Stakeholders in the education sector have reiterated the need to allocate 20 percent of the national budget to education with full implementation of the allocation.
The National Moderator, Civil Society Action Coalition on Education for All (CSACEFA), Mr. Duke Ogbureke, said this at the 2023 Global Action Week for Education (GAWE23) in Abuja on Tuesday.
The GAWE23, a Civil Society Dialogue Workshop with the theme: ‘Invest in a Just World: Decolonise Education Financing Now”, is aimed at setting the education agenda for the new administration.
Ogbureke said that for development to take place, there is a need for the government to budget adequately for education to hit at least the minimum benchmark of 20 percent of the national budget.
“Our case is peculiar because we have close to 20 million out-of-school children, so you will agree with me that even the benchmark of 20 percent of the budgetary allocation to finance education will not be sufficient for us.
“This is because already we have the challenge of bringing in the 20 million out-of-school children into school.
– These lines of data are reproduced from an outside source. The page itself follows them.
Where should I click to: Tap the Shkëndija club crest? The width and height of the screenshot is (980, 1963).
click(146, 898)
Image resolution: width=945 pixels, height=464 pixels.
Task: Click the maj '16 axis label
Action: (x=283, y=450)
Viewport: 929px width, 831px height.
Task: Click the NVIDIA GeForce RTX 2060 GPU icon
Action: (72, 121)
So to do that, we have to even go beyond the minimum benchmark.
“CSACEFA believes that we have enough resources in the country if our leaders demonstrate enough political will through effective and efficient utilisation of budgetary allocation.
“If 20 percent is provided, it must be effectively and efficiently used to finance education across all levels so that Nigerian youths can compete effectively with their global counterparts,” he said.
Ogbureke said historically, the budget allocated to education could not improve the sector, hence the need to allocate 20 percent of the budget to education while also ensuring its utilisation.
He, therefore, charged civil society organisations to hold the government accountable for the effective use of the budget released for education so that the effect would be felt at all levels.
On the recent student loan signed into law by President Bola Tinubu, he commended the initiative while calling for its adequate implementation so that indigent Nigerians would have access to the loan.
“My challenge with the student loan is in the implementation. If it is effectively, efficiently, transparently, and accountably implemented, I believe it would to some extent meet the needs of some indigent students who are members of our population.
” I am hoping that the system will be transparent and monitored so that those who truly need the loan can access it,” he added.
Also, the Executive Director of the Center for Leadership, Strategy, and Development, Dr. Otive Igbuzor, said the issues of out-of-school children must be addressed through adequate funding.
Igbuzor, speaking on Nigeria’s education financing and the Concept of Colonisation of Education Financing, said that budgetary allocation to education was poor when compared to other countries.
He, however, said that to get it right in the area of education, the government must give a modern, functional, transformative education to its citizens that would yield development.
Meanwhile, the Chief Executive Officer, Youthhub Africa, Mr. Rotimi Olawale, urged the government to ensure that a certain percentage of savings from fuel subsidy removal be allocated to education financing.
Olawale said that investment in education as well as the responsibility of education financing lay with the government, while also charging the CSOs to find critical ways to help the government in education financing.
In the same vein, the Secretary General, National Union of Teachers (NUT), Dr. Mike Ene, called for teacher training, especially at the employment level of the teachers, saying doing this would translate to competition in the system.
Ene, represented by the NUT Gender Desk Officer, Mrs. Salamatu Aliu, also said that the best students should be sent to the Colleges of Education (COE) so they would come out to be better teachers.
According to her, often times, students who could not get admissions into the universities sought the last option of colleges of education, which is not right.
“There cannot be development in Nigeria if education is not properly taken care of.
“The best students in the Unified Tertiary Matriculation Examination (UTME) should be sent to the teacher training schools so as to impact the sector, but the reverse is what we see,” he said.
The Policy Advisor, CSACEFA, Mrs. Odinakachi Ahanonu, said that campaigning for the right to education with an opportunity to make targeted efforts to achieve change would transform the sector.